Catholic World News News Feature
The Vatican response(s) to Obama's Cairo speech June 05, 2009
Church leaders in Rome and in the US have offered a wide range of responses to President Obama's speech at the University of Cairo-- suggesting that prelates, like lay Catholics, have different ideas on the delicate question of relations between Islam and the West.
The Vatican newspaper, L'Osservatore Romano, praised Obama for going beyond routine political pronouncements and “evoking concrete common interests in the name of a common humanity.” Father Federico Lombardi, SJ, the director of the Vatican press office, was more circumspect, but still conveyed a positive impression by saying that the presidential speech was "very important" and again "very significant."
Some Church officials went further in praising President Obama's speech, and even suggesting that the American leader had set forth a series of suggestions that Catholics should welcome. Indeed Father James Massa, who handles inter-religious affairs for the US bishops' conference, saw a "remarkable congruence" between the president's speech and the ideas of Pope Benedict XVI.
In a useful analysis for the National Catholic Reporter, Vatican-watcher John Allen reports that many Vatican officials had the same response: they saw Obama's speech as a reflection of policies quite close to those of the Holy See. In fact, Allen believes that the reactions of many officials in Rome could help to explain why the Vatican has taken a generally friendly line in relations with the Obama administration, while the US bishops have been more adversarial. The Vatican, he suggests, has been hoping that under Obama's leadership the US would be a strong ally in efforts to bring peace to the Middle East. The Cairo speech gave new life to those hopes.
But the most perceptive response to the Obama speech-- a detailed analysisby Father Samir Khalil Samir, SJ, for the AsiaNews service-- points out that President Obama's speech was not nearly as detailed as the public statements of Pope Benedict on the prospects for peace in the Holy Land, or on the relations between the West and Islam.
In its treatment of history, Father Samir observes, the president's speech "is somewhat manipulated, perhaps to make it acceptable to Muslims." But he recognizes that this is a political speech, and accepts Obama's desire to frame the issues in the best possible light.
Father Samir praises the president for signaling a new opening for inter-cultural dialogue. And he salutes the American president for two brave statements:
First, President Obama told his Islamic audience that although his father was a Muslim, he himself is a Christian; he quoted the Bible as an expression of his personal faith. "This shows the courage of the man who does not hide his identity," the AsiaNews analyst notes. Obama is fully aware that, as the son of a Muslim (even a lukewarm or lapsed Muslim), he is regarded as an apostate, and the Islamic world does not tolerate apostates.
Second, in his discussion of religious freedom, Obama mentions the violence inflicted on the Coptic Christians of Egypt. Since he was speaking to an Egyptian audience, that passage of the speech was not calculated to win applause, yet the president did not shrink from making his point.

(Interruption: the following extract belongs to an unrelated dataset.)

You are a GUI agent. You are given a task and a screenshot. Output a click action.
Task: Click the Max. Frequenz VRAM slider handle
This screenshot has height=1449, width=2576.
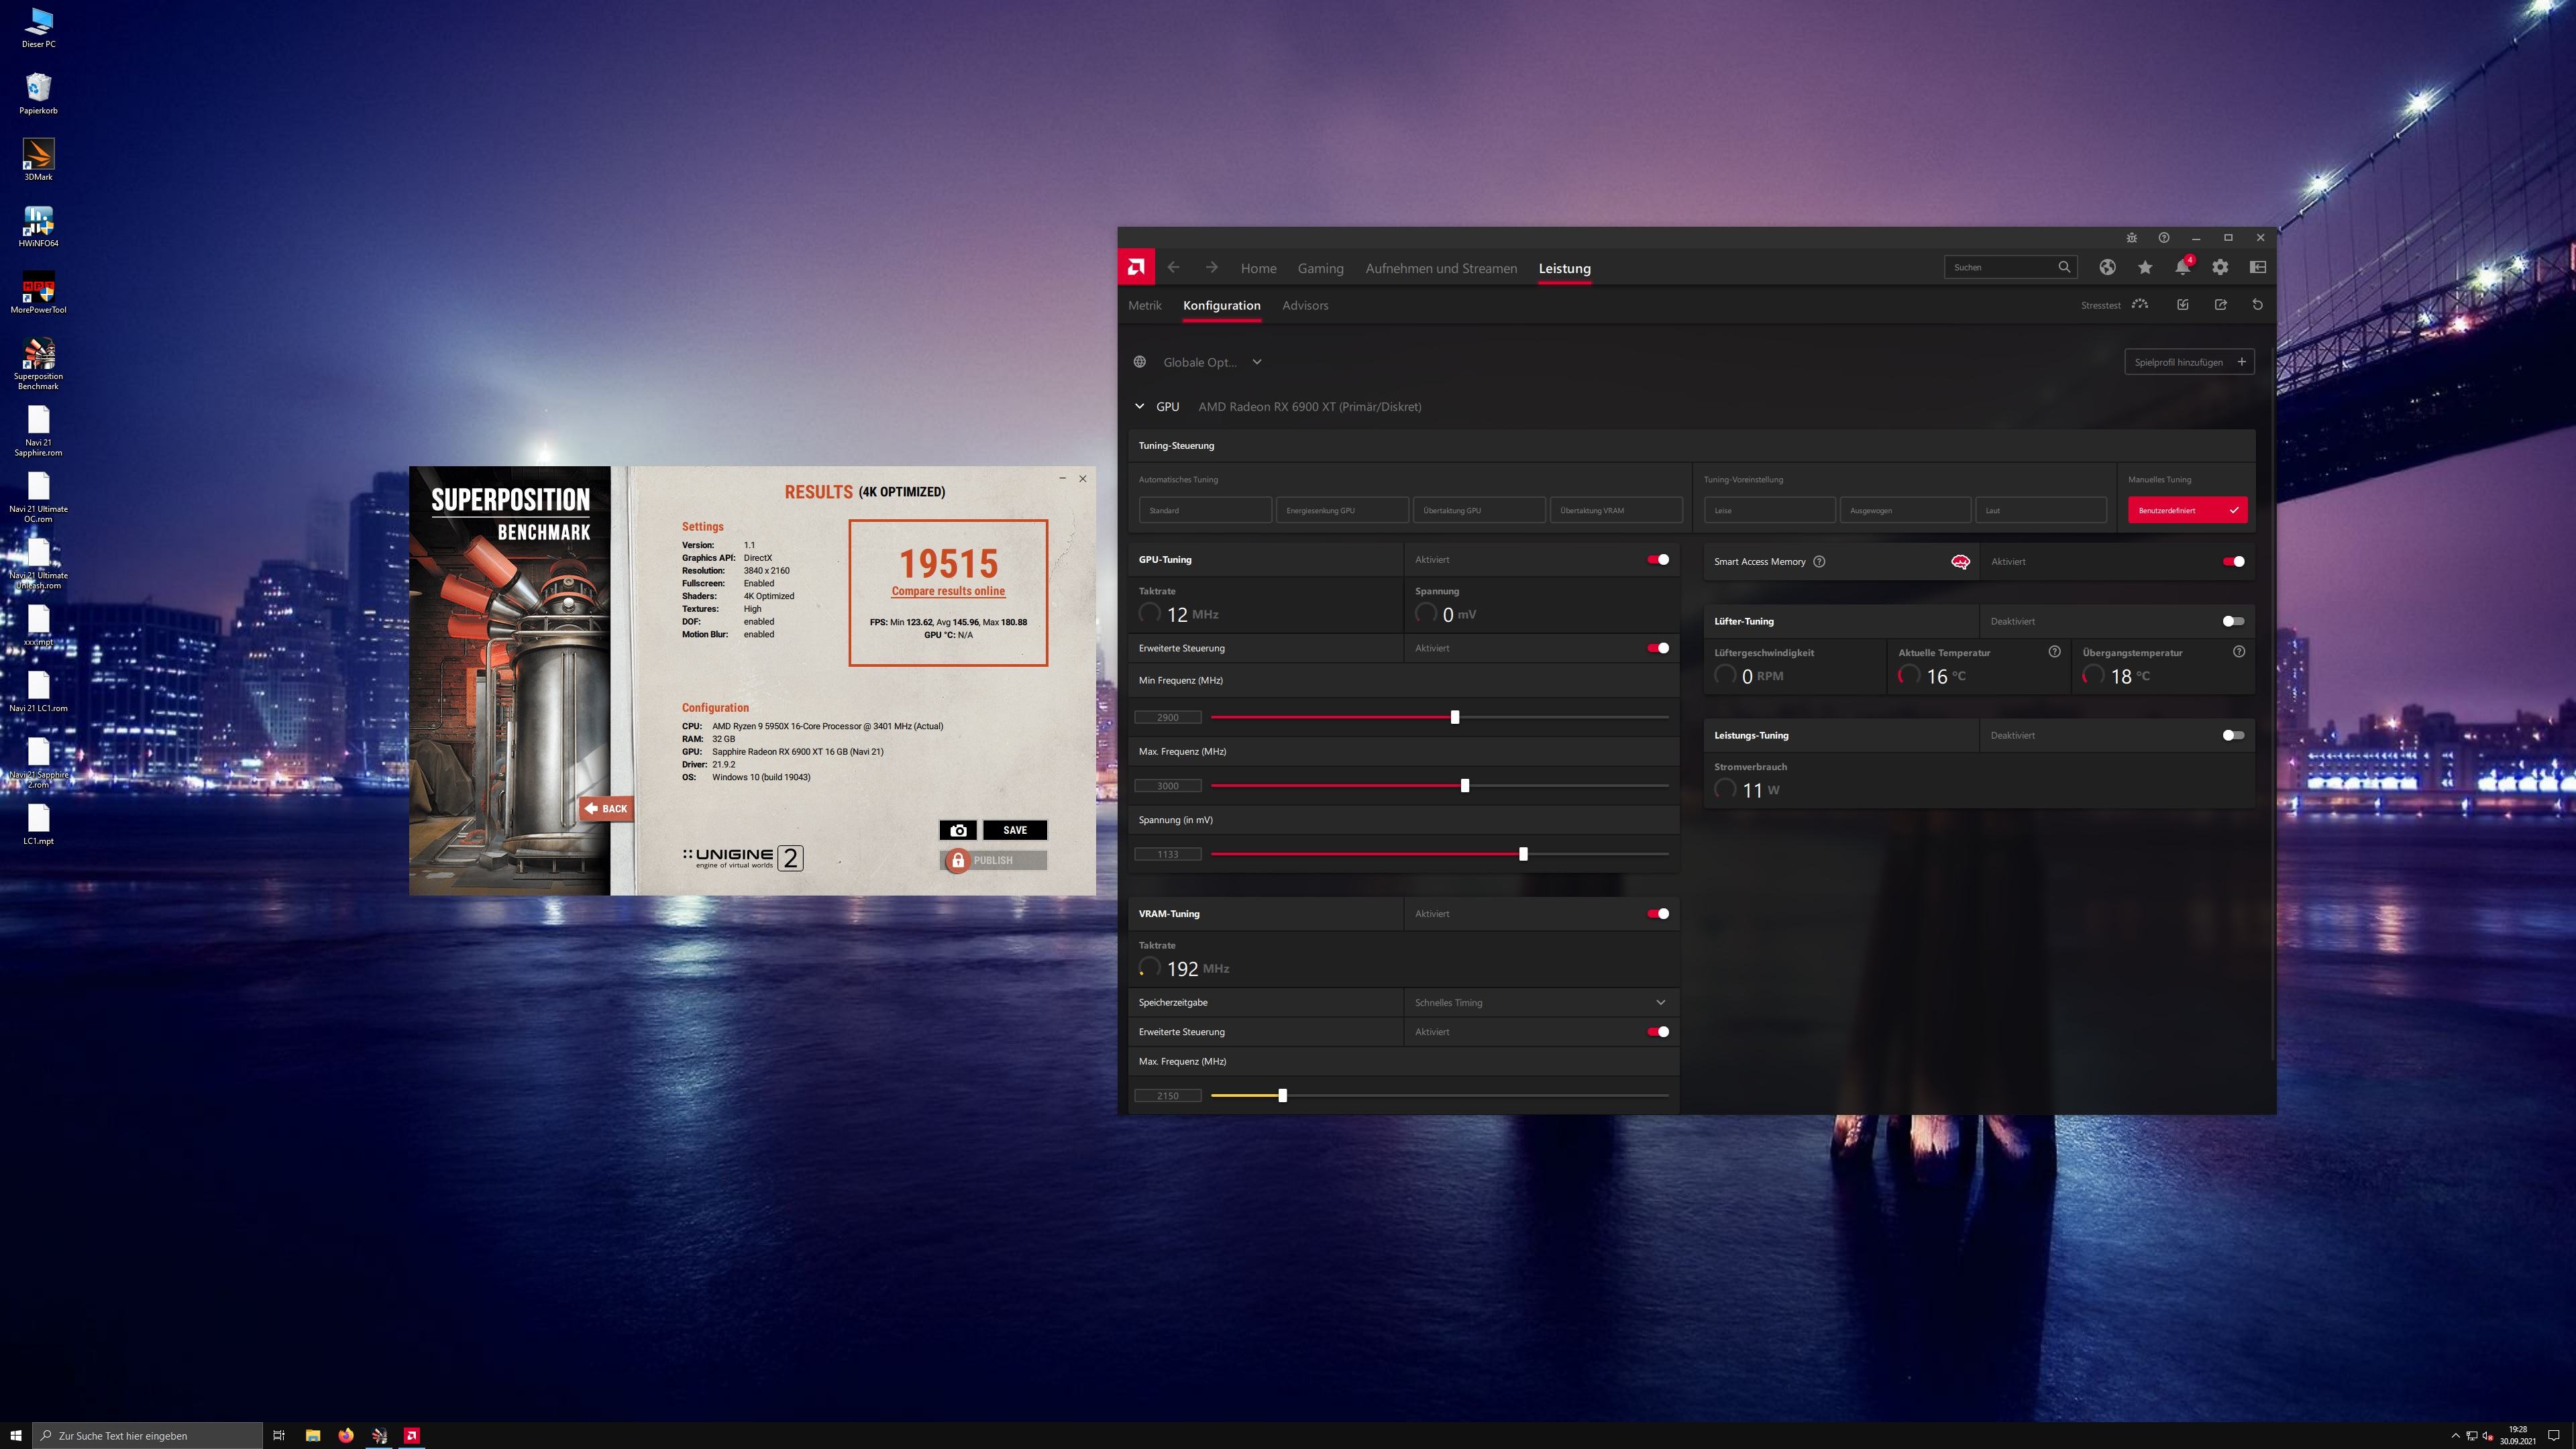coord(1282,1096)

Nevertheless, in other parts of the speech Obama did slide over the facts-- or even fall into error-- in his earnest desire to please an Islamic audience, Father Samir argues. For instance:
- The president says that the Palestinian people are like the Jews of a few generations ago, suffering without a homeland. But the Jews living in Eastern Europe in the diaspora cannot be compared to the Palestinians living today in refugee camps, Father Samir reasons: "the Jews did not suffer because of the Palestinians or Muslims, but in Europe because of the West."
- Obama constructs a "completely exaggerated myth" by saying that the Caliphate of Andalusia showed exercised religious tolerance (in contrast to the Inquisition). In fact, Father Samir notes, the Caliphate regularly repressed Christians and Jews-- and even Muslims like Averroes.
- The president argues that Muslims should join in the effort to protect women's rights, but he does not spell out the need for an end to the gross degradation and humiliation of women in many Islamic countries.
Pope Benedict offers a sharper challenge to the Islamic world by insisting on respect for reason in inter-religious dialogue. And even in his approach to the peace process in the Middle East, Father Samir remarks, "the Pope was far less ambiguous." While President Obama-- to his credit-- insisted on respect for the rights of the Palestinian people, Pope Benedict was more explicit in his support for a two-state solution to the Israel-Palestinian struggle. The American president may indeed be a Vatican ally in the peace process, Father Samir concludes. But to speak of "congruence" between the positions laid out by the president and the Pope is going too far.